Use Firefox, or, with Chrome, turn off hardware acceleration. Should fix your problem.


----------



## OhFiddle (Dec 11, 2006)

I'd already been trying turning the hardware acceleration on and off to test it since I started having issues, and it never made any noticeable difference for me up to this point. The choppiness is also not always gone in Firefox for me still, it is usually just significantly better than the Chrome based browsers...but not always. 

One day it was working particularly strange. I was trying to watch it in Opera (same flash plugin as Chrome) and the video was horribly choppy. I thought I would try toggling the hardware acceleration, which didn't make a difference at all. But, just right clicking on the flash video to access the flash menu with the hardware acceleration option made the video play flawlessly. As long as I left that right-click menu open on the video it played perfectly. The second I closed the menu the stuttering resumed. I repeated this behavior with the same result at least 15 times during the video. I thought maybe this happened because accessing the flash menu also made the tivo player controls disappear and perhaps they were causing the stuttering somehow? But, the next day I tried the same thing and it didn't work anymore. Very odd. Even stranger....prior to that day, right clicking to access that flash menu would cause the video to freeze while the audio resumed.

It is hard to know for sure if any changes to the playback are caused by a change on my computer, their website, or the tivo itself.


----------



## moyekj (Jan 24, 2006)

Works fine for me with Firefox on Win 10 64-bit after updating Flash plugin to latest version.


----------



## Dulanic (Dec 15, 2015)

This has been happening here lately... something changed and I know it isn't on my side. I have 3 PC's and all 3 have issues now. 1 Linux 2 Windows. Router has been rebooted "just in case" but no help. The android app has 0 issues since it isn't use online.tivo.com.


----------



## mhalladay (Feb 12, 2007)

justen_m said:


> Use Firefox, or, with Chrome, turn off hardware acceleration. Should fix your problem.

• **LISTING**:
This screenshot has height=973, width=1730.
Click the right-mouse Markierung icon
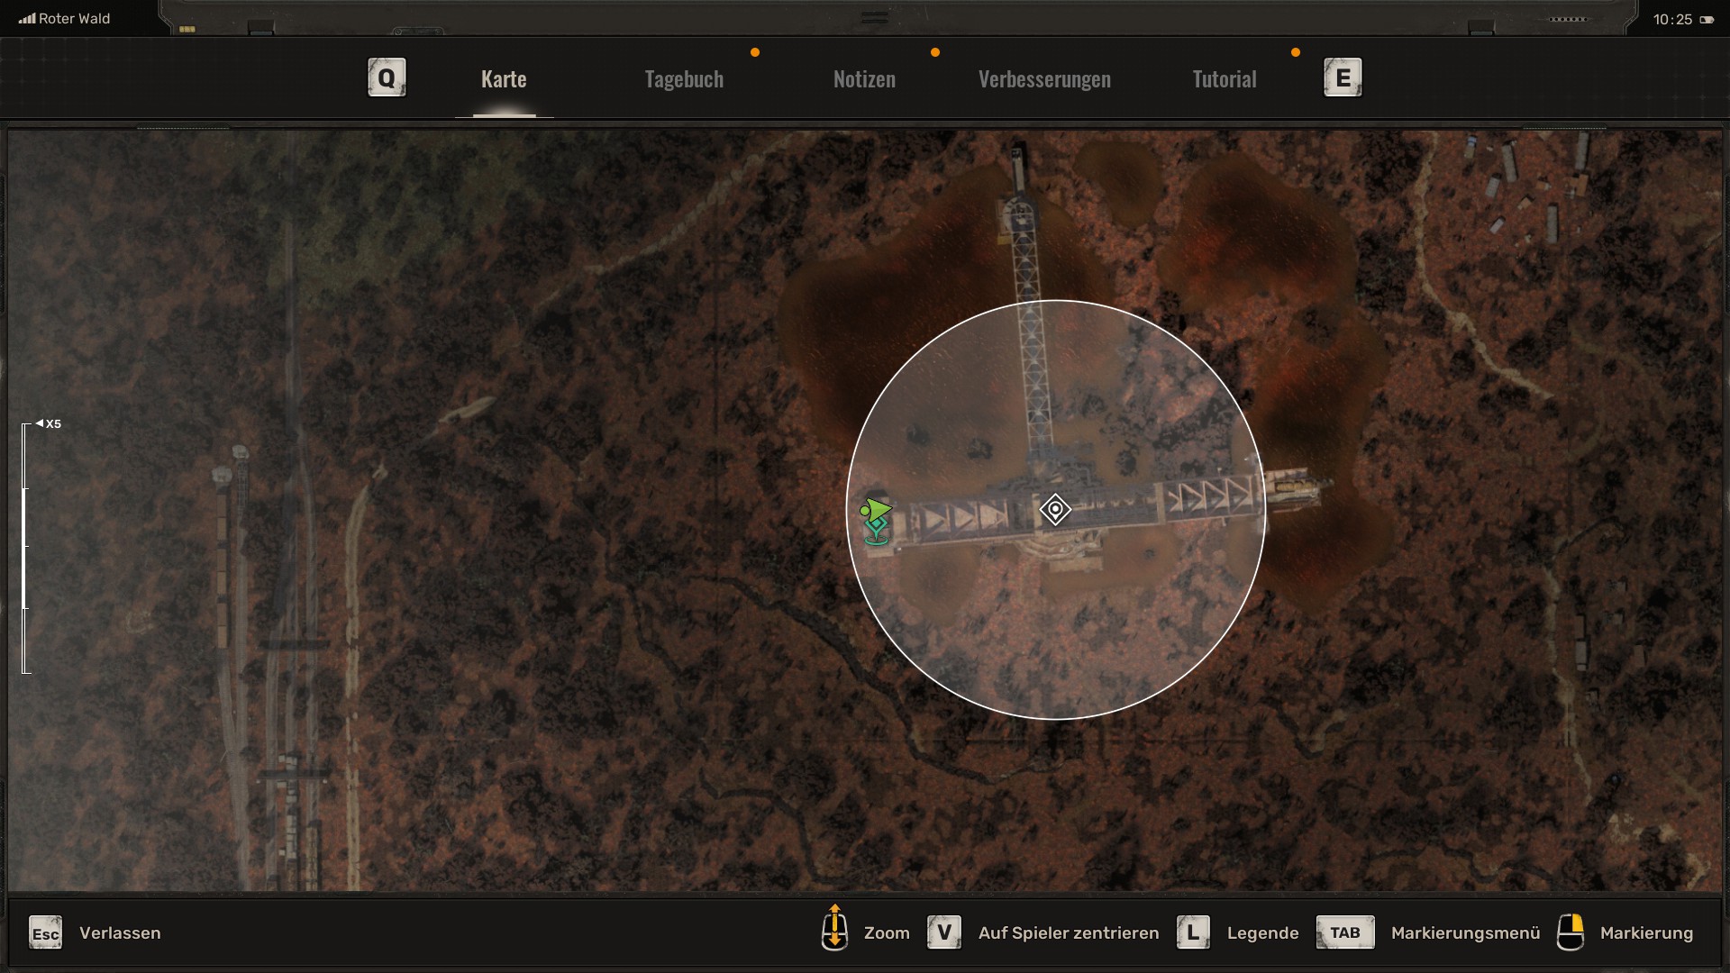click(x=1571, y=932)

...

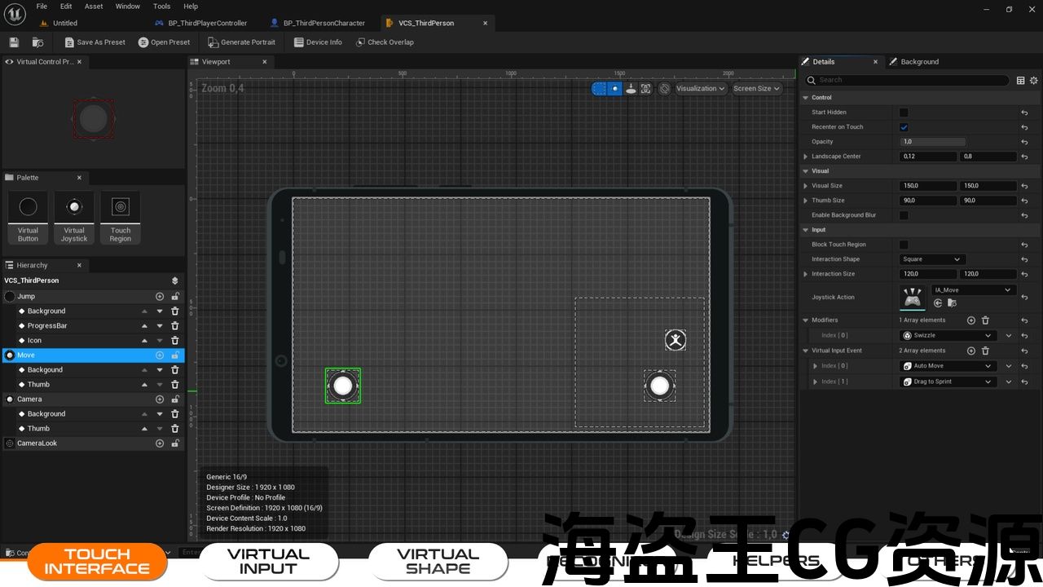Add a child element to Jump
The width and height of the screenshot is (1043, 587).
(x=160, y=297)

• **TO DO**:
A. Rewrite the forum thread about choppy video between "It is hard to" and "(Jan 24, 2006)", inclusive, changing "computer" to "laptop".
B. Copy the records between the lines holding "Add a child element to Jump" and "(x=160, y=297)", inclusive, leaving out the pictures.
The records are unrelated to the forum thread about choppy video playback.

• **ANSWERS PER TASK**:
A.
It is hard to know for sure if any changes to the playback are caused by a change on my laptop, their website, or the tivo itself.


----------



## moyekj (Jan 24, 2006)

B.
Add a child element to Jump
The width and height of the screenshot is (1043, 587).
(x=160, y=297)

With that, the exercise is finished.